Water restrictions start May 19


Mobridge residents may have to change their watering habits for a while as at the Monday, May 5 meeting the Mobridge City Council approved restrictions on lawn watering during the water tower refurbishing project.

Water department manager Brad Milliken told the council water stored in the small tank near city hall while work is being completed on the tower near American Legion Field would not meet the needs of the community without restrictions.

“I would like to start after school is out. That is when they will start on the project,” he said. “There is only 100,000 gallons in storage (in the smaller tower tank).”

The restrictions would include no watering between 11 a.m. and 7 p.m. daily. Residents whose addresses end in an even number may water on Monday, Wednesdays and Fridays. Those in homes with addresses ending in odd numbers would be able to water on Tuesday, Thursday and Saturdays. At first the proposed restrictions were to follow the east and west sides of the street, but that was later changed to property address numbers.

These restrictions will begin Monday, May 19, and will be in place until the project is completed.

Milliken said he has discussed restrictions  with the caretaker of Oahe Hills Golf Course and that all city-owned property will be watered according to the restriction. That includes parks, play parks and cemeteries.

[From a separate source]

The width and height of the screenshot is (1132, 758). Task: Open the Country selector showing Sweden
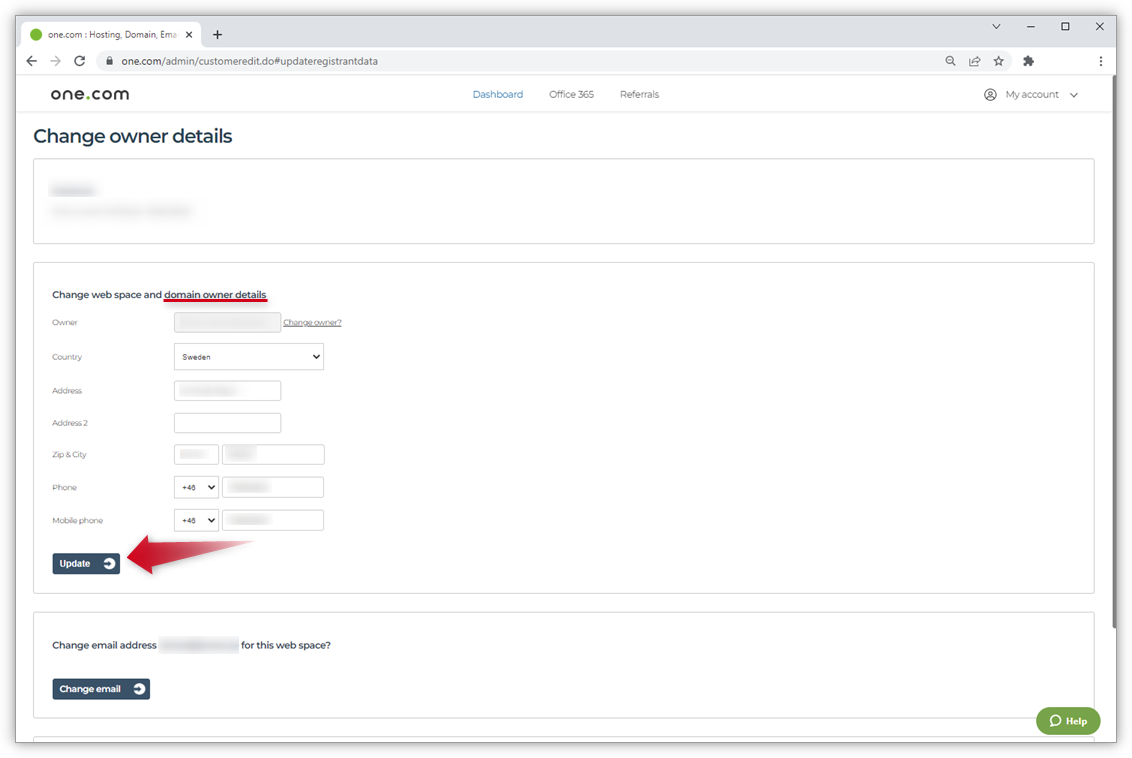click(248, 356)
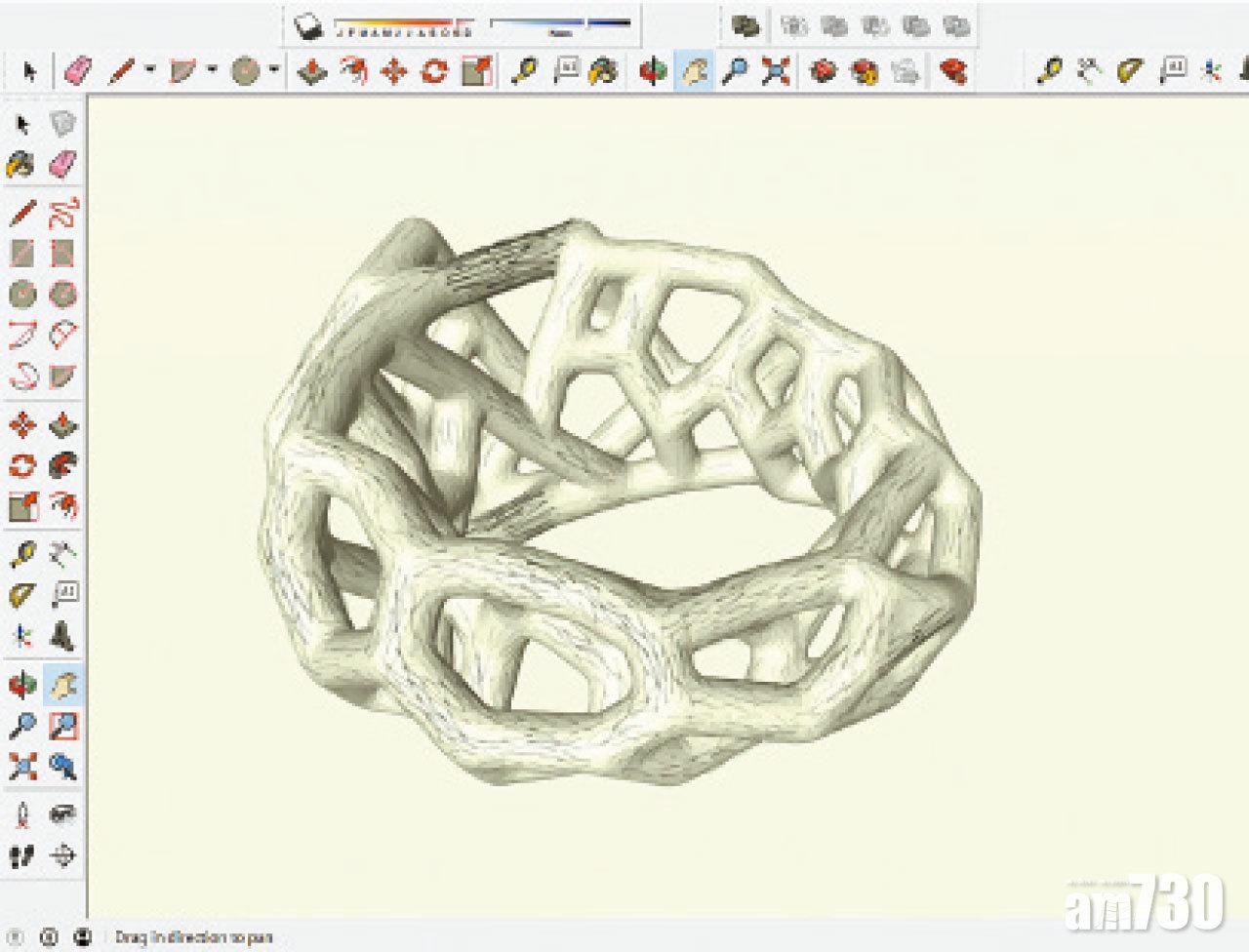Click Zoom Extents in the left toolbar

click(x=21, y=767)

Ward III Councilman Randy Carlson asked if the city would impose fines for those who disregarded the restrictions, but Milliken said he didn’t think that was needed and that people will abide by the restrictions.

Mayor Jamie Dietterle said the restrictions are temporary while in some cities in the state the restrictions are in place throughout the summer. He thinks people can abide by this because it is for a short time period.

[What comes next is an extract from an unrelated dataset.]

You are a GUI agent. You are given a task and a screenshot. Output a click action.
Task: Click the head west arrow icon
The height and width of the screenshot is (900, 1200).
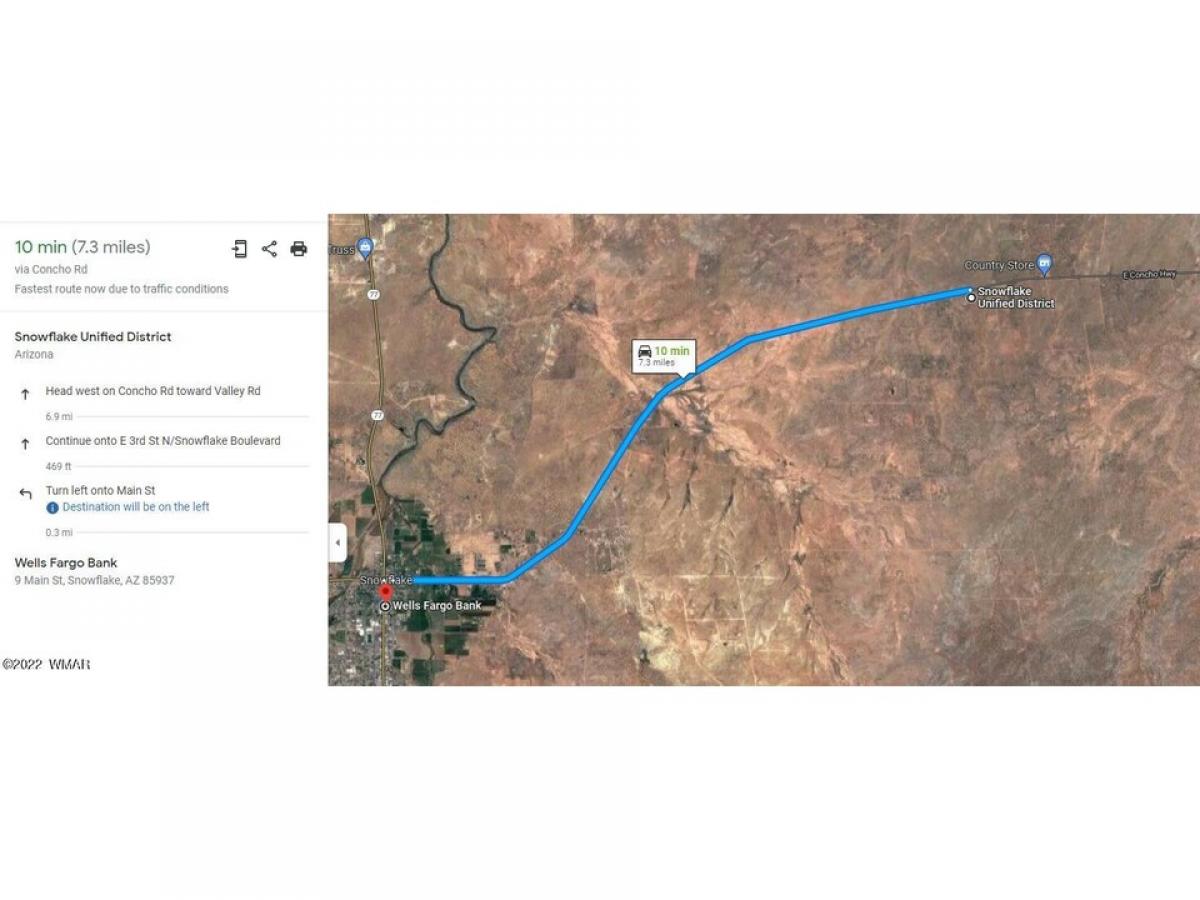click(x=25, y=394)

Once the tower refurbishing project is finished, the restrictions will be lifted.

The council also approved the issuance of the bonds for the second low-interest loans for the water tower projects. This allows the bonding company to move forward with the paperwork to secure the loans for the project.


Phansteil building

City Administrator Steve Gasser informed the council that the estimate to tear down the former Phansteil apartment building, owned by Rhett Albers, is about $80,000.

Gasser said ordinance officer, Brooks Johnson, has been working on getting something done with the property for a long time. He said time has run out and he thinks the council should take legal action against the owner. He said Albers said he knows there is a problem, but hasn’t done anything with it.

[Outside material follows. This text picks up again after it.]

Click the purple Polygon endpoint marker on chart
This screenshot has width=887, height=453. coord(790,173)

He said there was someone who would be interested in purchasing the property but there has been no action on that sale.

Carlson told the board the roof of the building is nearly gone and the floors and walls of the building are warping and deteriorating because of the precipitation in the past couple of years. Gasser said there was a possibility of asbestos being present in the building. The city could not tear the building down if there is asbestos in the building.

Ward III Councilman Gene Cox said if the council decides to take some action, he would like to see them spend $80,000 on a positive project rather than tearing down someone’s building. He questioned why the city would tear down a building that belonged to someone and asked if that person would maintain possession of the lot.

He said there is some funding on the state level for cleaning up contaminated properties if the ownership is in the right place.

He said he would work with Economic Development Director Michele Harrison on researching and securing any available funding if that is the direction the city is going.

Mobridge Police Chief Justin Jungwirth told the council the building looks like it is ready to collapse in some place and he is concerned that someone will enter the building and get hurt. It

“We have worked well with the county on cleaning up properties on a smaller scale, but this different,” he said. “Taking legal action would force him into action.”

It was the general consensus of the council that the building could not be saved and re-purposed. Ward I Councilman Tom O’Connell said the time has come to move forward with taking legal action against the owner.

“Our time has come to do what have to do,” he said.

The council approved moving forward with legal action to force Albers to do something with the building.